Archive consumption is still puzzling for me. From the mission statement there were two things: how does one consume, and what is the meaning or purpose of this consumption? Where does an idea fall in the experience of archive consumption?

Who is the chef?
Who is curating this information? Is this a dinner party? A potluck of Web 2.0?

Are you dining alone?
Is this a group experience? How does one change the "TV channel changer" interaction? (One person in charge, the others watch.) To better fit this metaphor, how can the overall experience be satisfying, while the individuals have what they ordered?

Is there a kid’s menu?
How does this experience change when it is targeted towards kids (or another group)? Should it be? Are there fun goodies that would also be appreciated by adults?

Dining out?
Going to the restaurant is akin to attending an event. This leaves the opportunity for storytelling, but this means more time. This is opposite to browsing. When you have a group experience of a performance, this is typically a batch procedure, unless you are at a cafeteria.
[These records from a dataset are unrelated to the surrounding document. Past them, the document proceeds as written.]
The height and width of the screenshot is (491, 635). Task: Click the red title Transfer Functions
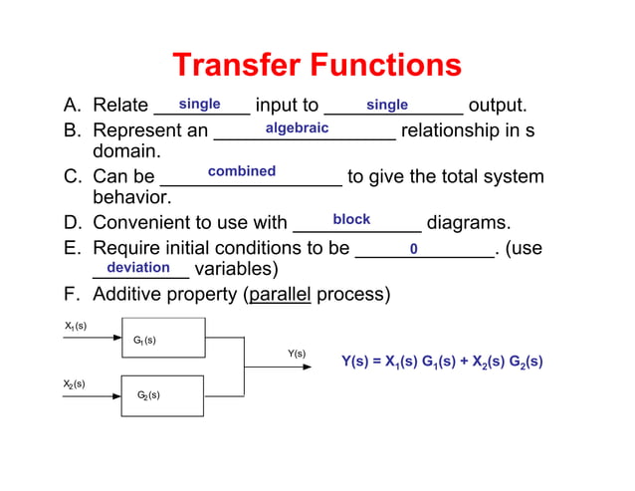click(x=317, y=66)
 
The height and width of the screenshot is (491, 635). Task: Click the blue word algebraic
click(x=297, y=128)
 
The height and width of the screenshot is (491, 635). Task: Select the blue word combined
click(x=242, y=171)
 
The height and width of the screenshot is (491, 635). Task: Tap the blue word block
click(x=351, y=219)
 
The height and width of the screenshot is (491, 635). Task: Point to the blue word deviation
click(x=138, y=267)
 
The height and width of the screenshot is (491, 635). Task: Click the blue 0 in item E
click(x=413, y=248)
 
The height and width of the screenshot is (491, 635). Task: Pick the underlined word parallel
click(x=280, y=295)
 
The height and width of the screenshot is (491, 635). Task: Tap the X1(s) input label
click(x=76, y=326)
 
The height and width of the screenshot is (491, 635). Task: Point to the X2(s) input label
click(x=75, y=383)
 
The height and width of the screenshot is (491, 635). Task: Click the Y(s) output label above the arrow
click(x=297, y=354)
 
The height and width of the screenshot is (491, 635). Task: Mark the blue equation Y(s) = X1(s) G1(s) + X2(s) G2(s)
click(x=441, y=362)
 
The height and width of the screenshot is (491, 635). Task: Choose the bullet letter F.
click(x=72, y=295)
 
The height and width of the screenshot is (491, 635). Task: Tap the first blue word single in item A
click(x=199, y=105)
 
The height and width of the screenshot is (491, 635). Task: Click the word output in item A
click(x=497, y=106)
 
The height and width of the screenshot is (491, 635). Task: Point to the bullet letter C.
click(x=72, y=177)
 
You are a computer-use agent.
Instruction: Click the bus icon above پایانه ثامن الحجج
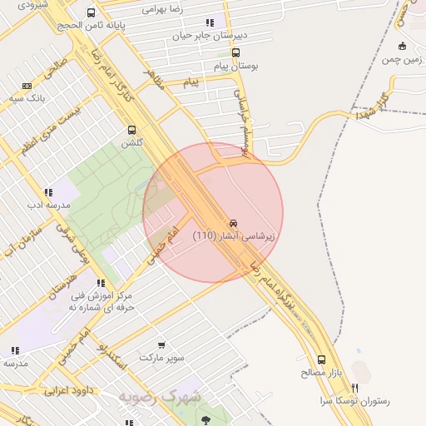click(x=91, y=13)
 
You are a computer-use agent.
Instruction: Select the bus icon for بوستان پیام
click(x=237, y=52)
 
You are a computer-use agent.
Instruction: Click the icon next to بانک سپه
click(x=27, y=86)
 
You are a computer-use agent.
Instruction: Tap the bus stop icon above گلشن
click(x=131, y=130)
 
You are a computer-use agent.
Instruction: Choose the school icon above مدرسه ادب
click(x=48, y=192)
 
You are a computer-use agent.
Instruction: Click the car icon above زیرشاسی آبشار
click(x=234, y=223)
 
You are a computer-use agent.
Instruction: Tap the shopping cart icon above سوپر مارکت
click(x=161, y=344)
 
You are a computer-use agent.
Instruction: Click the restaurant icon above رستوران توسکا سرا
click(x=355, y=388)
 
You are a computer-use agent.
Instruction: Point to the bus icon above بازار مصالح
click(x=321, y=360)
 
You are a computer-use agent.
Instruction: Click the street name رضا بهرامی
click(x=163, y=9)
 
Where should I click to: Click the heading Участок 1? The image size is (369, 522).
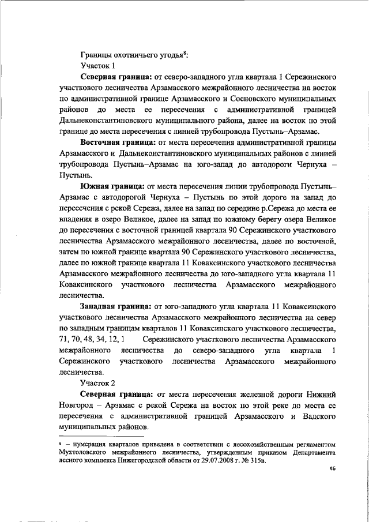pos(98,66)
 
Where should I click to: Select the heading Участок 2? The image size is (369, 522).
pos(98,383)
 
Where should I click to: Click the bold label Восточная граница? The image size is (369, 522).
pos(113,142)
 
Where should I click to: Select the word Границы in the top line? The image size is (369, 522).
pos(96,55)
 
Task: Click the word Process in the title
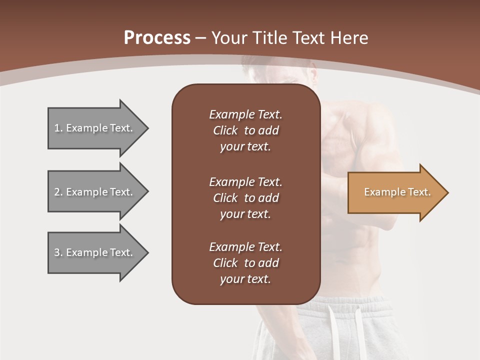click(x=157, y=38)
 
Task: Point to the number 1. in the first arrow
click(x=58, y=128)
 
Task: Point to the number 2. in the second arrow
click(x=58, y=192)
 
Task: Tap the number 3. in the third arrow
click(x=58, y=252)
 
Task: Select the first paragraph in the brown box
click(x=246, y=130)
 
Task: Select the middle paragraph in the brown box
click(x=246, y=198)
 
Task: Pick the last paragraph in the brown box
click(x=246, y=263)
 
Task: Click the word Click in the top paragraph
click(x=225, y=130)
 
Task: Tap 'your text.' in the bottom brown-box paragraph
click(x=246, y=279)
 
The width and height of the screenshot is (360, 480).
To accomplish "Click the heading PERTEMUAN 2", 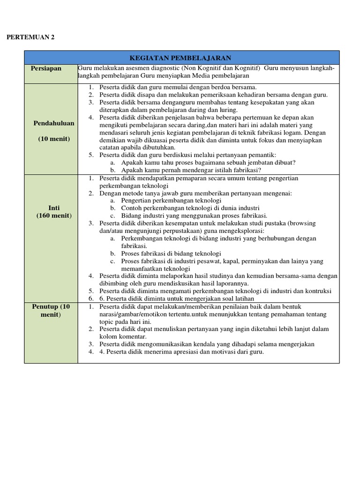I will [x=30, y=37].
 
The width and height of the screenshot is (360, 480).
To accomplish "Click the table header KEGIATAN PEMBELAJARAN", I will [x=180, y=58].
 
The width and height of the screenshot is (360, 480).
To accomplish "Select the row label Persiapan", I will [x=46, y=68].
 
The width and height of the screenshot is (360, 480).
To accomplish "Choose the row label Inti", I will [x=54, y=207].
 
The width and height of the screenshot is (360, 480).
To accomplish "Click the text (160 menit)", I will [x=54, y=215].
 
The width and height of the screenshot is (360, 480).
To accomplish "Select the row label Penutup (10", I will [x=51, y=307].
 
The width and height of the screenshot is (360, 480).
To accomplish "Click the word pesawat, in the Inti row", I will [x=213, y=261].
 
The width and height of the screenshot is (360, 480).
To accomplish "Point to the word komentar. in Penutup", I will [x=132, y=337].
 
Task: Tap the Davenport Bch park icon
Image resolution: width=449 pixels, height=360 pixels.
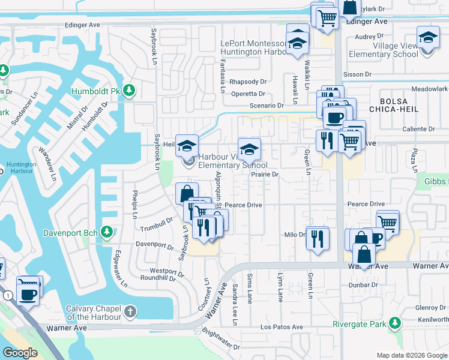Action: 107,232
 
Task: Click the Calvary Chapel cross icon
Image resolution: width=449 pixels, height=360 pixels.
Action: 130,312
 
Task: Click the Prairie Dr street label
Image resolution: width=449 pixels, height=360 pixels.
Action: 265,175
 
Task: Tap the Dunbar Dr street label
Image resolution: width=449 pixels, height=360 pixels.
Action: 363,285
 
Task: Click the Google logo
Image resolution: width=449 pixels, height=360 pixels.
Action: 20,353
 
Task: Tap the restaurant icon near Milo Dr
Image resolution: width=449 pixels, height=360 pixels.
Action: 318,239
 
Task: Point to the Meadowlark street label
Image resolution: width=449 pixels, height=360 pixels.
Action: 430,89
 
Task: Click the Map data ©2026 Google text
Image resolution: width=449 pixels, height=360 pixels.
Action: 411,355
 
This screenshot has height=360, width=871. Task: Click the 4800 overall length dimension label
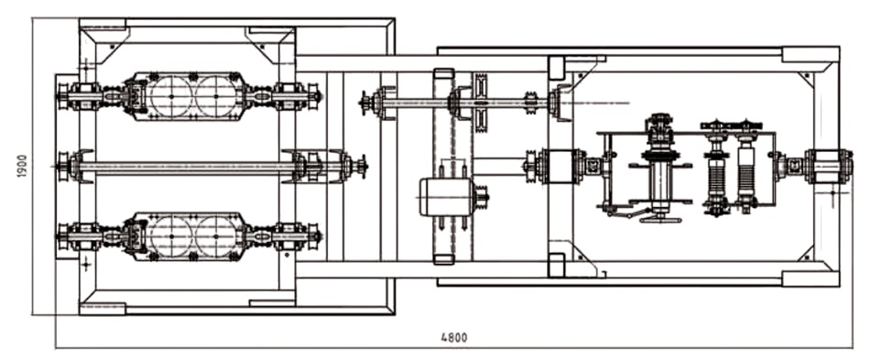454,338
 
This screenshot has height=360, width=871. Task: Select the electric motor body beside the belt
445,197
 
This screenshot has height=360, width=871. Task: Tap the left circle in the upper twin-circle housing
171,96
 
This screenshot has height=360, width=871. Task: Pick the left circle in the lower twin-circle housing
171,236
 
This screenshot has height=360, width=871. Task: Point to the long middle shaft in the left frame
188,166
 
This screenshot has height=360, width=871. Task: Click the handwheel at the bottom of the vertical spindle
660,220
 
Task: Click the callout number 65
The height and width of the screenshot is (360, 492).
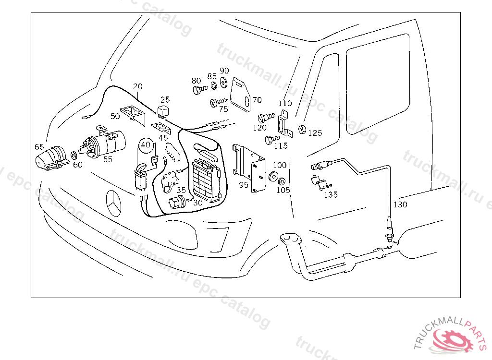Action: [39, 146]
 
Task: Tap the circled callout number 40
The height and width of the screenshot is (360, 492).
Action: [146, 144]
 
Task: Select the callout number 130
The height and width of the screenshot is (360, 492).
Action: [400, 204]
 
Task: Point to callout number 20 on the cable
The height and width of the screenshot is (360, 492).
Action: [138, 87]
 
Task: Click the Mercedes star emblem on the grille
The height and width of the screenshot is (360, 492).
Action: [114, 204]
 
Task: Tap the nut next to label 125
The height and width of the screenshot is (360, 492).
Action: [303, 129]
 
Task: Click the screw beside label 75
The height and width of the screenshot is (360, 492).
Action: [216, 102]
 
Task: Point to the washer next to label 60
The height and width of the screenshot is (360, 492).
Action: [74, 155]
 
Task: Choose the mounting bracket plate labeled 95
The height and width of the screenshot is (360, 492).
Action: [252, 168]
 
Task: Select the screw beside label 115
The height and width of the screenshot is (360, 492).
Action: [271, 140]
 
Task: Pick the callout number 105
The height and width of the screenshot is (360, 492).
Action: [283, 190]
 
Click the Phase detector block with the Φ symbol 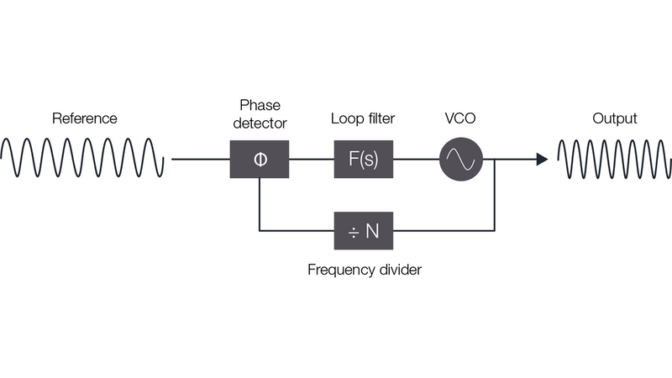tap(259, 159)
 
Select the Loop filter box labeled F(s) tap(364, 159)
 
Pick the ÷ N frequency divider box tap(364, 230)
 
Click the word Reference tap(84, 118)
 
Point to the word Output tap(615, 118)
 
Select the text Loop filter tap(364, 118)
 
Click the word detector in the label tap(259, 123)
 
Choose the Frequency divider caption tap(364, 270)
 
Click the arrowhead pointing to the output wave tap(542, 159)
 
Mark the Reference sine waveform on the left tap(82, 159)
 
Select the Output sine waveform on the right tap(614, 159)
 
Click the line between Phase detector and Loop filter tap(311, 159)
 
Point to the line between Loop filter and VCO tap(416, 159)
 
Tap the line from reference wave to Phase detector tap(201, 159)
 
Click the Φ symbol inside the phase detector tap(259, 159)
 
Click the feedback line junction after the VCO tap(495, 159)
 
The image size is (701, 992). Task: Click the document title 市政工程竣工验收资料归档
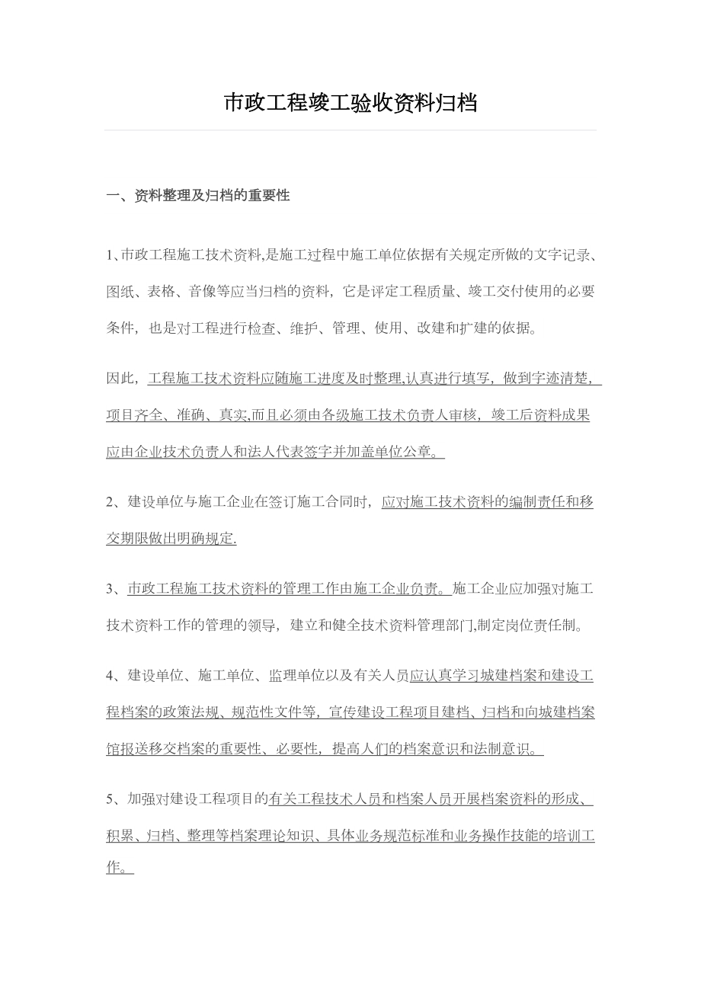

Do I get to consume in my pajamas? At my leisure? Will I be judged for ordering the same thing over and over again?

Is there 24-hour service? How often should I cook over eating out?
Sometimes you don't need a 3-course meal on demand all day. While the past is the means by which we rationalize the present, it doesn't mean it is accessed all the time. How close is the present experience with the past, and how can this factor change with incorporation of technology (on-demand = snacking)?

Idea dump:
  • running through time: scrolling and browsing by means of a treadmill
  • sailing a ship: cooperate with the crew to navigate to different areas of interest (in the sea of knowledge and history!)
  • align the stars: see how different factors affect important events in history? Has anyone else experienced "The Fable Game" by Enzo Mari? Through different combinations of images on cards, a different story is told.
  • historic farts: inspired by the audio capture and retrieval in the 3-d space. Can someone go through a space and leave something invisible to be discovered by the next person? (Enjoyability not addressed)
  • spy game: you are kidnapped and when you awaken, you are in some reality that is not the current one
  • RISK: mission-based gaming, promote the propaganda message
  • ritualistic invocation of the past: now that technology presents the same image to multiple (whereas before it was personal, individual visions), how can this relate to storytelling?